_TASKS TO PERFORM_:
[1] In the foreclosure post, rewrite the stretch from "But last month, in" through "lender took action.", swapping "Chapter 13" for "Chapter 7".
[2] According to the foreclosure post, how long is the statute of limitations on a mortgage in California?
[3] List each distinct span of time stated in years in the foreclosure post.

_ARTICLE_:
+--

I’m re-upping this post from nearly two years ago because I’ve seen a surge in foreclosure notices on old and irregular home loans. There is equity now in those homes, so they are at risk of foreclosure.
They hadn’t paid the line of credit loan on their home for seven years.
All was quiet for the longest time until a notice of impending foreclosure was served last week.
In a rational world, you’d think the lender would have noticed some time over those seven years that there were no monthly payments.You’d also think this was an aberration.
But last month, in another of my cases, a lender moved for relief from the automatic stay in a pending Chapter 13, citing missed payments from four years ago. The default was $38,000 before the lender took action.
Time doesn’t heal this wound
Unlike credit card debts or unsecured loans, debts secured by your home don’t hit the statute of limitations quickly. In California, the statute on a mortgage is 30 years.
So all that ignoring this debt and hoping it would go away has done is increase the fees and expenses that the lender is legitimately due. And unless the loan is brought current or modified, these homeowners face foreclosure. Or expensive litigation about defects in the underlying loan.
What’s with mortgage servicing
When you get a notice from your lender to make payments to a different company, it’s easy to conclude that your loan has been sold to a new owner
Probably not.

+--

_DATA PROVIDED_:
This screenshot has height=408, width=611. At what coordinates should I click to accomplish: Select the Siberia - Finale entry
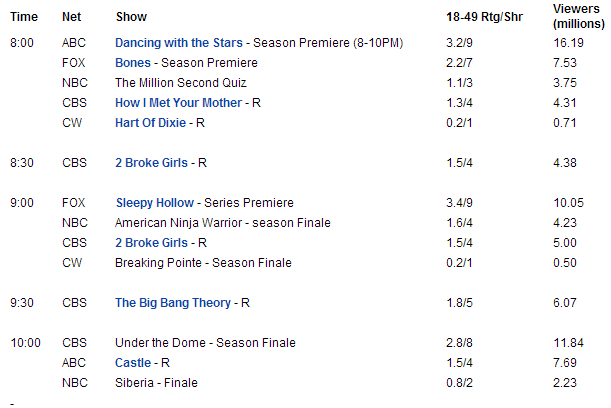click(x=156, y=383)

+--

_SET OF ANSWERS_:
[1]
But last month, in another of my cases, a lender moved for relief from the automatic stay in a pending Chapter 7, citing missed payments from four years ago. The default was $38,000 before the lender took action.

[2] 30 years.

[3] nearly two years, seven years, four years, 30 years